Latest version of hosted business software claims new dashboards, increased customization and tighter links to Microsoft Office.

Matt Hines Staff Writer, CNET News.com
Matt Hines
covers business software, with a particular focus on enterprise applications.
Matt Hines
3 min read
Hosted-applications provider NetSuite launched the latest version of its online business automation and customer relationship management tools on Thursday.

Labeled as NetSuite 10.6, the set of enterprise resource planning (ERP) and customer relationship management (CRM) applications promises significant upgrades in areas including browser-based dashboard controls, system customization capabilities and the addition of tighter integration with Microsoft's widely used Office package.

NetSuite, based in San Mateo, Calif., charges its customers a fee to access its applications, which are delivered online via the software as a service model. The company competes with fellow hosted rivals such as Salesforce.com as well as with more-traditional enterprise software makers including SAP and Siebel Systems. Both Siebel and SAP are increasingly moving into the hosted space, however.

Executives at NetSuite identified the addition of more-powerful browser controls as the most significant step forward in the new product. According to Chief Technology Officer Evan Goldberg, NetSuite's move to bring Asynchronous JavaScript and XML (AJAX) technology into its dashboard, through which people access the software, is something he expects customers to respond to favorably.

"Customers asking for features that make it easier to get information into and out of the system--it always comes down to these same issues with these kinds of business applications," said Goldberg. "We've always felt that a big part of our success is built on leveraging powerful capabilities built into browser technologies, and customers wanted us to have AJAX capabilities in the dashboards."
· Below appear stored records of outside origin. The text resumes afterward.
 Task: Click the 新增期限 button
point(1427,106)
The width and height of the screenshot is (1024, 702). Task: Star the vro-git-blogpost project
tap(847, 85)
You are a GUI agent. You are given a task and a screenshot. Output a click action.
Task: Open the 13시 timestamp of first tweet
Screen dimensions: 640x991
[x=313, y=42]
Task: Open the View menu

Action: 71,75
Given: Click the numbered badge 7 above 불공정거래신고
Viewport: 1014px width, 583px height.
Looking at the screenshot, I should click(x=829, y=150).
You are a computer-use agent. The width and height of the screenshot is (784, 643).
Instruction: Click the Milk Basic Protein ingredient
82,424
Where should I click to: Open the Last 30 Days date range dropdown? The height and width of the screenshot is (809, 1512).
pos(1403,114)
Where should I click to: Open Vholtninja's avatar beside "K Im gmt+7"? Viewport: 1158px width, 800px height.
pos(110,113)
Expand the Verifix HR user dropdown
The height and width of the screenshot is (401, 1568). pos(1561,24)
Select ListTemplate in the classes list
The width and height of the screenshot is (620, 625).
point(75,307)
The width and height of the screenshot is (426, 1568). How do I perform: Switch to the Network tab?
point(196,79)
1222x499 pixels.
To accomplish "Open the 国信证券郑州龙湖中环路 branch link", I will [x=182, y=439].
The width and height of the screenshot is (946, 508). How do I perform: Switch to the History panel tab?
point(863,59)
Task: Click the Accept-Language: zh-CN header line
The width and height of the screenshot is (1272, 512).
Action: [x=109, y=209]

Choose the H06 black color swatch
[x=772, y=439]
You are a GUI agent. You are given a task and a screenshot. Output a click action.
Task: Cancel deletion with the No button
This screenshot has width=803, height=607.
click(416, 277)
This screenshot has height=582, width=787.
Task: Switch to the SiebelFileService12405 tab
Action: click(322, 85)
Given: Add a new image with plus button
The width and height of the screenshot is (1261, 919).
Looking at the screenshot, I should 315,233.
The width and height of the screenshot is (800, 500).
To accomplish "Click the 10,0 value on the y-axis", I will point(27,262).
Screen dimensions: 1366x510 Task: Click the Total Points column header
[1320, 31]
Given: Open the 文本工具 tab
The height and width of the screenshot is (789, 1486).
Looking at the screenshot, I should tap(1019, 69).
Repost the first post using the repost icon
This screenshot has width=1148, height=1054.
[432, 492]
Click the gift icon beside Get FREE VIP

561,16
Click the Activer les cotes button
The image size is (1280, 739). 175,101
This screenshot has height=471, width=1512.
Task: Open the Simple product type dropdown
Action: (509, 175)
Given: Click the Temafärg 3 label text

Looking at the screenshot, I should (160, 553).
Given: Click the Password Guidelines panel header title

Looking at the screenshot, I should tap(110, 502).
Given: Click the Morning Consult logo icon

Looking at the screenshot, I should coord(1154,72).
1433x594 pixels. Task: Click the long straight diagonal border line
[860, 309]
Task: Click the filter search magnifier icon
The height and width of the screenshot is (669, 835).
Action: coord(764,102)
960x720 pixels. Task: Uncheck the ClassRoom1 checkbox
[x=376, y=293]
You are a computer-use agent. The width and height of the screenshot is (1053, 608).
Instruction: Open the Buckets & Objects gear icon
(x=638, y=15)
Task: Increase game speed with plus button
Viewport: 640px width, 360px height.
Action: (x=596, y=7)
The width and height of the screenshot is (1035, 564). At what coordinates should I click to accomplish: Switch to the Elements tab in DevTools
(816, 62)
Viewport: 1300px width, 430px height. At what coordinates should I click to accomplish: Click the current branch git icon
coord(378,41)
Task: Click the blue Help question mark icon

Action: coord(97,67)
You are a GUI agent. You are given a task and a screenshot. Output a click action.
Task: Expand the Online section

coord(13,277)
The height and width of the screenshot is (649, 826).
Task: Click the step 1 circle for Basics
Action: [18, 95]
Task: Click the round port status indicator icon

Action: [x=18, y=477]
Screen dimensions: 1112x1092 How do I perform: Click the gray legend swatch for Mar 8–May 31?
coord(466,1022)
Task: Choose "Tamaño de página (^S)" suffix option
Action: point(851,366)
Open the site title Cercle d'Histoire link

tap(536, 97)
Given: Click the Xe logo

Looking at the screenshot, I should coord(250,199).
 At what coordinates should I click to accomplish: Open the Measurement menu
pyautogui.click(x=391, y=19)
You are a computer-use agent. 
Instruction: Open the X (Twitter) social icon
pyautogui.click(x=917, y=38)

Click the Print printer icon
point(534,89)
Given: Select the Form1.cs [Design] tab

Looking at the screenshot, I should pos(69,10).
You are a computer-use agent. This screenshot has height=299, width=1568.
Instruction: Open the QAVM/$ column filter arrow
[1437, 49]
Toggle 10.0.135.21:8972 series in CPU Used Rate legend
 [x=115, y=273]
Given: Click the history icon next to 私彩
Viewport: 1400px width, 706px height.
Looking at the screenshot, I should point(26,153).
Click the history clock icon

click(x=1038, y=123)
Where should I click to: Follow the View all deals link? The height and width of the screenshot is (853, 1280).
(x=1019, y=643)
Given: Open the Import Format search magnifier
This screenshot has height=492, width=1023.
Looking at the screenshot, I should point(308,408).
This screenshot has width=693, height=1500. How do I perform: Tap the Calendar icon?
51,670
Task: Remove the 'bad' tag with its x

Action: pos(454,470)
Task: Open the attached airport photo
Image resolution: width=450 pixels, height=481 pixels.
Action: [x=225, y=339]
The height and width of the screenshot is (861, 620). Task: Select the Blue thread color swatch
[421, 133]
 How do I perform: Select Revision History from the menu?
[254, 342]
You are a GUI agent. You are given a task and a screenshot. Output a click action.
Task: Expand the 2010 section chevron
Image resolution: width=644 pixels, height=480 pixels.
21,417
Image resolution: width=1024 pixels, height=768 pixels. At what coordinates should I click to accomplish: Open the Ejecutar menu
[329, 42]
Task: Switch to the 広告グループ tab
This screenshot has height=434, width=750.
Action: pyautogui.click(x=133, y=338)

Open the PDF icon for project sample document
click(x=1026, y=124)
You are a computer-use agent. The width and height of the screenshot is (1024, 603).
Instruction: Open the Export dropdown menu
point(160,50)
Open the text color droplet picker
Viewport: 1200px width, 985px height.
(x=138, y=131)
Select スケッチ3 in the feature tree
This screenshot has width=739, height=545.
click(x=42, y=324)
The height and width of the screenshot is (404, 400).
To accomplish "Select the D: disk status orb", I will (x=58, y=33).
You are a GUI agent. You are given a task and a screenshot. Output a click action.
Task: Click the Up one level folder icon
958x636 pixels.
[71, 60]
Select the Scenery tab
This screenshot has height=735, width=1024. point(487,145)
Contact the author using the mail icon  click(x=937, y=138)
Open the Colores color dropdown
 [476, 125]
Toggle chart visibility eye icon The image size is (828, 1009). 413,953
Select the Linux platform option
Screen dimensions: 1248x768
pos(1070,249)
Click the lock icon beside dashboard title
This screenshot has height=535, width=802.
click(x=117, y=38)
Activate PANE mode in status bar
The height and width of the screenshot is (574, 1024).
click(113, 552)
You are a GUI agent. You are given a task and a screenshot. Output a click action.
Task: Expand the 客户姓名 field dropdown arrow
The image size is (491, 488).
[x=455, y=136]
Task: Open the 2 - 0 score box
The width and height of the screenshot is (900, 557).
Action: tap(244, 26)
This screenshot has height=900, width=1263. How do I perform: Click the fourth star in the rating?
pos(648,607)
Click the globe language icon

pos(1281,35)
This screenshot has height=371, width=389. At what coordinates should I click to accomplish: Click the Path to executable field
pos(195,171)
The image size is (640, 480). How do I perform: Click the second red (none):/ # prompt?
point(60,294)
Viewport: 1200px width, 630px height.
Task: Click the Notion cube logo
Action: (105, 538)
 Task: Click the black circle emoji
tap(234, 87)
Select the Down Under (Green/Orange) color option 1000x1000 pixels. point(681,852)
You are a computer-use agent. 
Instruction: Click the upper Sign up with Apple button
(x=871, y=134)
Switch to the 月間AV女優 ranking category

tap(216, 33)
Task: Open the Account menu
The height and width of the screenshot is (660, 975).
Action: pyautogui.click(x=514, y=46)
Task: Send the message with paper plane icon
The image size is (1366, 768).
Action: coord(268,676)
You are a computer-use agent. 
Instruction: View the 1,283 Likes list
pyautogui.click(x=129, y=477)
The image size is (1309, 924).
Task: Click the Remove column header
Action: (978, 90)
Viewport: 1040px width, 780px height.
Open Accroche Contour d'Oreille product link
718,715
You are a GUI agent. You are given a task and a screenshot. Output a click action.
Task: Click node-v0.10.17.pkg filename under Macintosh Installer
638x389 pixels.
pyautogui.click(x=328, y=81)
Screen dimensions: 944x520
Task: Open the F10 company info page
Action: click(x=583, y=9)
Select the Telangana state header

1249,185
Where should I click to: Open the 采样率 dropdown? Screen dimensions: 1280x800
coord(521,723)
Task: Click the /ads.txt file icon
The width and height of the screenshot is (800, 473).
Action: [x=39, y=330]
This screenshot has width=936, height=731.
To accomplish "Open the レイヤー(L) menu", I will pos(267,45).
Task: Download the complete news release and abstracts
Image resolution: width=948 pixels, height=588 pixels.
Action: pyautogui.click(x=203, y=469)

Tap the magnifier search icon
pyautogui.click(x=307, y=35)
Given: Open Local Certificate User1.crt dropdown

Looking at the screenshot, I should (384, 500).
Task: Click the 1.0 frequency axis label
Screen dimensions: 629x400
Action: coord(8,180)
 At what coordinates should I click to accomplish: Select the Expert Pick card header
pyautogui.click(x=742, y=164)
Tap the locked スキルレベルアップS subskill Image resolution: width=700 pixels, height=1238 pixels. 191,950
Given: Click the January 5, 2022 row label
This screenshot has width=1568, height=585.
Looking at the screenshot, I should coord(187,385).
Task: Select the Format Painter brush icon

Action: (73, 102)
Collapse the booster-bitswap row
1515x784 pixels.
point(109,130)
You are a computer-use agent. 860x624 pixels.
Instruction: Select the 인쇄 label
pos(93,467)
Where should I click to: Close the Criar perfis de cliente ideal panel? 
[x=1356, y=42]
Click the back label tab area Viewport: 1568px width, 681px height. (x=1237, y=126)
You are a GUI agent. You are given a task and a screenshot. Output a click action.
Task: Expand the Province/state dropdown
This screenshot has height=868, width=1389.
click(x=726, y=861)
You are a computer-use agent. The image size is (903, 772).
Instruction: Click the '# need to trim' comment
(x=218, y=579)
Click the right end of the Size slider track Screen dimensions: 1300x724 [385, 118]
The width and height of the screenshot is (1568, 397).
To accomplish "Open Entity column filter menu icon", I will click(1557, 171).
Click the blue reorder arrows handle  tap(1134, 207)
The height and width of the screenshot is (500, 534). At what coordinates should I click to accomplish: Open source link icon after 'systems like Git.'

By adding together JavaScript and XML, two well-known programming tools, along with other technologies, IT developers maintain that AJAX-based applications can help Web sites and Web-based tools such as NetSuite to process user requests faster and more effectively. Using traditional Hypertext Transfer Protocol (HTTP) file transfers requires more time to update Web pages.

For instance, NetSuite's AJAX capabilities allow customers to drag and drop various types of data in the system without needing to refresh a Web page to keep those changes.

In expanding the customization aspects of its software, NetSuite said it has made it easier for customers to build and manage their own applications within the system, echoing some of the similar features recently launched by rival Salesforce.com.

Related to integration with Microsoft products, NetSuite said it has improved product ties to the Web query function in the software giant's Excel spreadsheets to improve data transfer and analysis capabilities. The company said it has also increased integration with Microsoft's Outlook e-mail software.

NetSuite's Goldberg said that unlike Salesforce.com, his company is not actively trying to increase its presence in the enterprise customer space, and he indicated that small and medium-size businesses continue to make up the software maker's core audience.

Even with business software behemoths like Siebel and SAP increasingly moving into the hosted-applications space, the executive said his company is still best suited to serve those kinds of customers.

Siebel has already introduced its own hosted CRM offering, and SAP is rumored to be preparing a similar product for introduction in the coming months. SAP's integrated applications approach, which mates back-end business technologies like ERP and front office CRM software will likely promise the same benefits as NetSuite's services. However, Goldberg said it will be hard for SAP to replicate the maturity of his company's tools, at least for the time being.

"To the degree to which SAP delivers an integrated solution that ties together front and back office capabilities, we'd agree with that approach," Goldberg said. "But it's not viable to take an offering like SAP's standard products for huge corporations and scale that down into something useful for smaller businesses online; what we're releasing today indicates how critical it is that the applications are easy to use and learn, with a minimal amount of training."